The aim of this phase is to produce versions with which the CloudScale tool’s ability to analyse scalable systems will be validated. The IaaS version will be deployed on auto-scalable nodes, testing the CloudScale tools’ ability to adapt the system elastically, while the PaaS version is intended to validate the CloudScale tools’ ability to consider black-box runtime containers, for which only typical behaviour is known.
Public IaaS: This version will be deployed on the AWS/EC2 IaaS cloud.
Private IaaS: This version will be deployed on the private OpenStack cloud.
Public PaaS: This version will be deployed on the AWS BeanStalk PaaS service.

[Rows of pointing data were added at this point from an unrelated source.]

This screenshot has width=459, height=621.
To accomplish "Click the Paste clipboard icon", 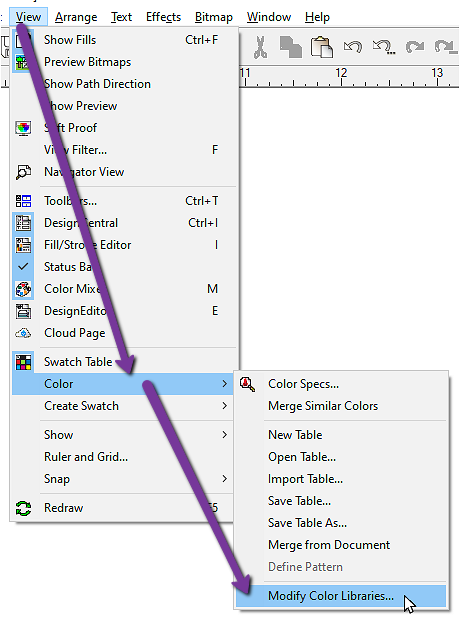I will point(321,47).
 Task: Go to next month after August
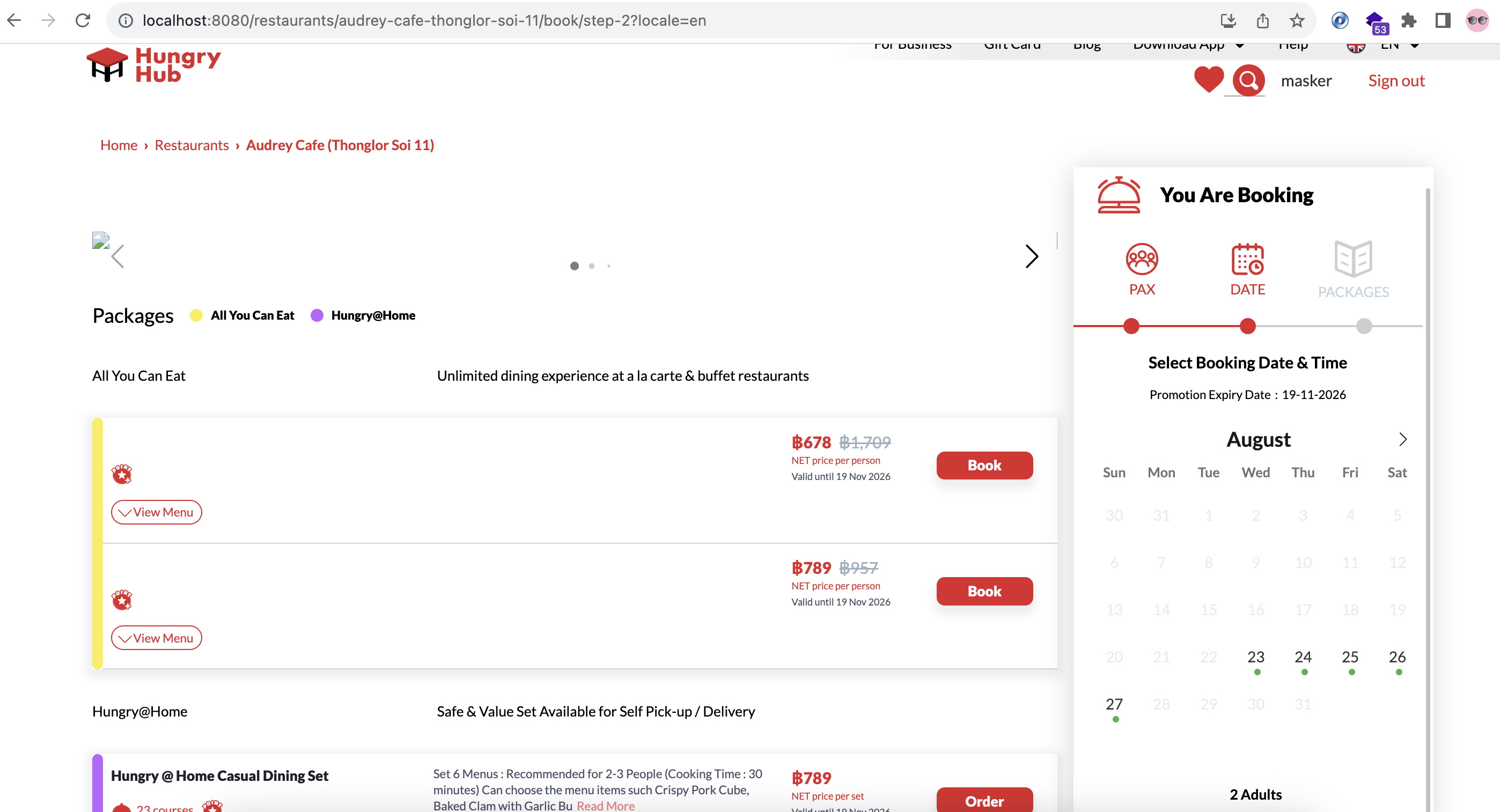coord(1402,439)
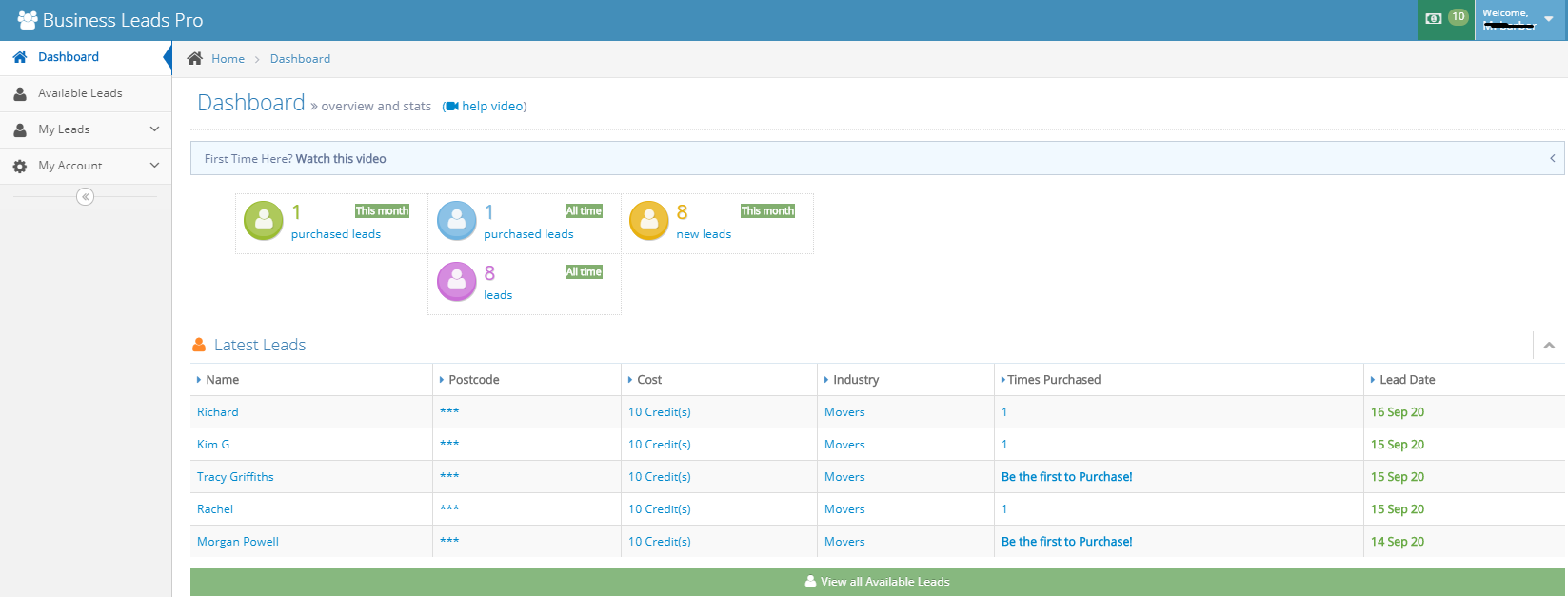Open the Tracy Griffiths lead

[235, 477]

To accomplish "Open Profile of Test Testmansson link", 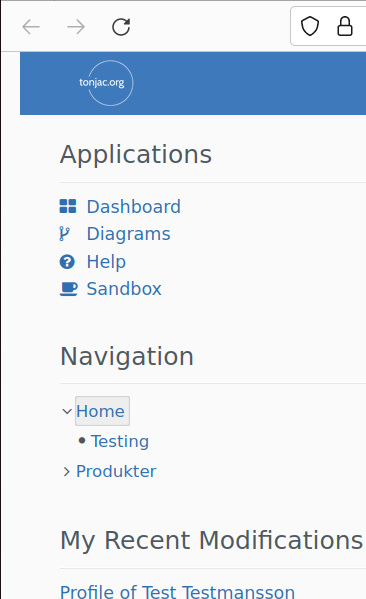I will pos(177,591).
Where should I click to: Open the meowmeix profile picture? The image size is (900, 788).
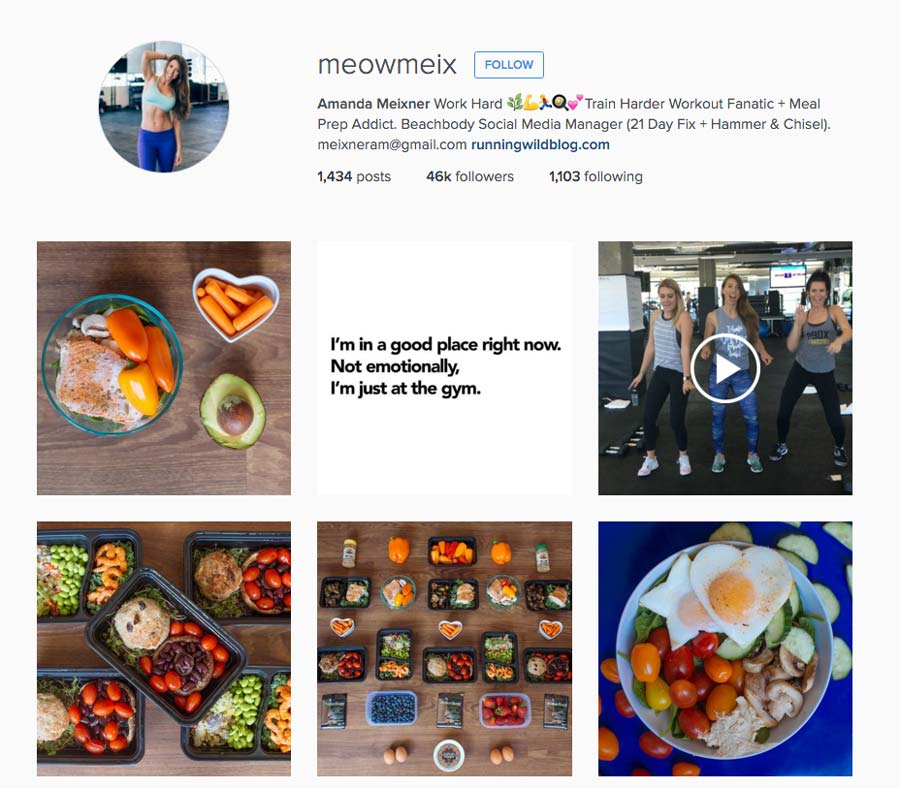(164, 107)
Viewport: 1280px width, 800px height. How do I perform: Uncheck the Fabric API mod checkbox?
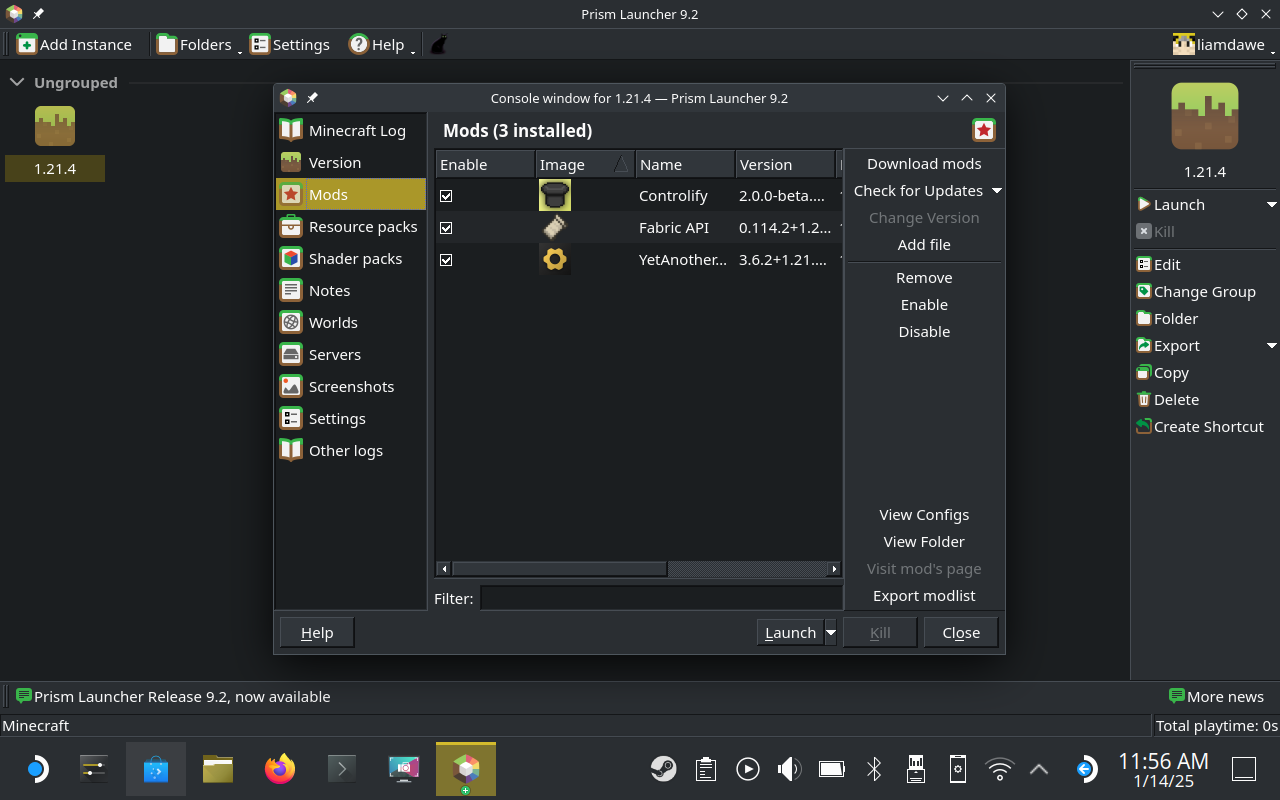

Milestones: We plan to complete this phase in year 2.
Phase 3 (Optimization)
After the Phase 2, the showcases will ran in the public/private cloud: IaaS and PaaS, while not considering the cost of the system. The deployment shall be scalable and being able to serve high loads, however the resources needed to accomplish this might be high; the IaaS solution will only use computing nodes (VMs) and will not integrate any of the available services in the cloud that could on the long run make the TOC lower.
The aim in the last phase is, with help of the CloudScale tools, to lower the costs while keeping the quality of services unaffected. The CloudScale Environment will need to suggest the appropriate improvements, regarding the usage prediction taking into account the services that are provided by public/private clouds.
Public IaaS: The focus will be to lower the cost of the system running in the AWS cloud using provided services for storage (i.e. AWS S3), database (i.e. DynamoDB) and load-balancing (i.e. AWS Elastic Load Balancer).
Public PaaS: This version will be deployed on AWS BeanStalk.
Private IaaS: The hybrid cloud will be prepared combining computing nodes deployed on private cloud and cloud-based services available in public clouds (AWS).
Milestones: We plan to complete this phase in year 3.